À Paris pourtant, on continue de se focaliser sur les investitures pour les prochaines législatives. On apprend qu'en plus de l'Elysée, Richard Ferrand, actuellement patron de l'Assemblée Nationale, fait la pluie et le beau temps au sein de la macronie à ce sujet. On assiste à un éventuel choc des titans sur la neuvième circonscription des Français de l'étranger (celle du Maghreb et de l'Afrique de l'Ouest), entre la candidature officielle d'Elisabeth Moreno, jusqu'alors ministre déléguée chargée de l'égalité entre les femmes et les hommes, et Ahmed Eddarraz, bien décidé à maintenir sa candidature. Cet ancien militant du PS de l'Aveyron est en effet un très proche de Brigitte Macron. Ce véritable homme à tout faire s'est occupé de sa logistique lors de la précédente campagne présidentielle. Il est décidément plus difficile de se défaire de certaines attaches...

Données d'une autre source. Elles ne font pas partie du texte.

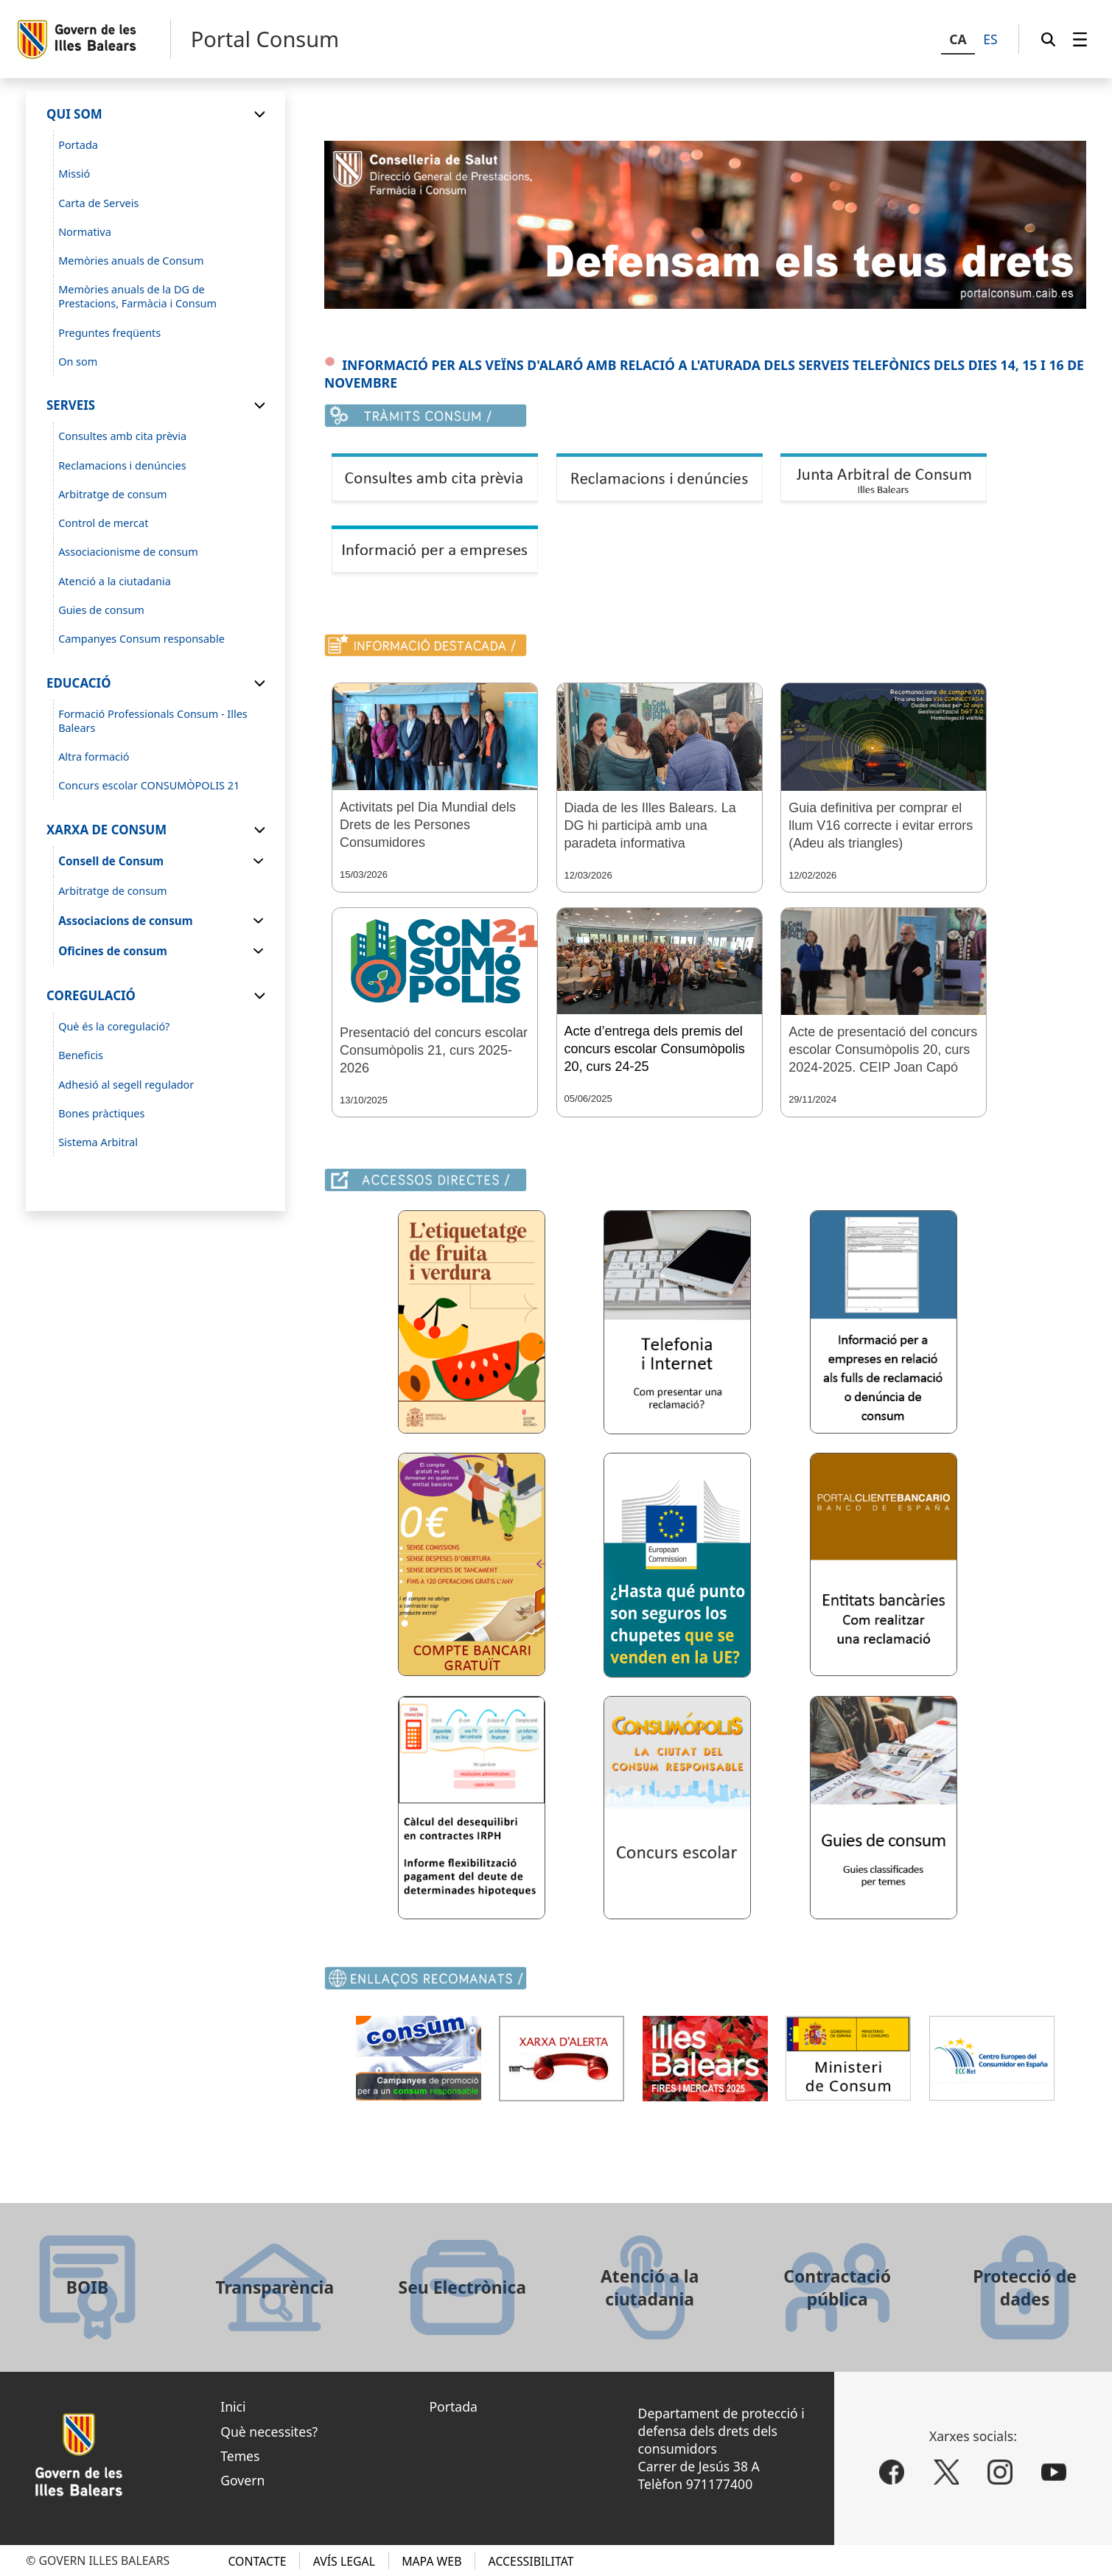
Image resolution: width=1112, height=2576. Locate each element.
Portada (453, 2406)
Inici (232, 2406)
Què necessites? (269, 2431)
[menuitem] (1080, 39)
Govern (242, 2480)
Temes (239, 2456)
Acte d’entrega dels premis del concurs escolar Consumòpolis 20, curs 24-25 (654, 1049)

Et comme si la France était décidément immobile, l'ancien patron de Radio France, Mathieu Gallet, profite de cette après présidentielle pour régler ses comptes. Dans son nouveau livre (Jeux de pouvoir, Éditions Bouquins, 21,50 euros), il flingue ces petits jeux parisiens qui occupent pourtant nombre d'esprit au sein des pouvoirs de la capitale. Dans ce témoignage, il revient sur la fausse rumeur occupant la présidentielle de 2017 faisant de lui l'amant caché d'Emmanuel Macron. Et il en profite pour rappeler un fait : ce sont bien les éléphants du vieux PS qui ont lancé en premier cette histoire censée barrer la route de l'ambitieux monsieur Macron (et elle sera reprise ensuite par la Sarkozie). Ces éléphants, qui aujourd'hui multiplient les leçons à la gauche qui s'est unie autour de Jean Luc Mélenchon, et qui étaient alors incapables de porter un projet pour la France. « L'entourage du Premier ministre Manuel Valls ne s'était d'ailleurs pas privé de relayer la première rumeur concernant l'homosexualité d'Emmanuel Macron », écrit Mathieu Gallet. Valls qui s'est retrouvé pour cette raison exclu de la macronie en 2017 (malgré ses offres de service), et qui est aujourd'hui investi aux Législatives pour la majorité présidentielle... La France, un pays immobile ?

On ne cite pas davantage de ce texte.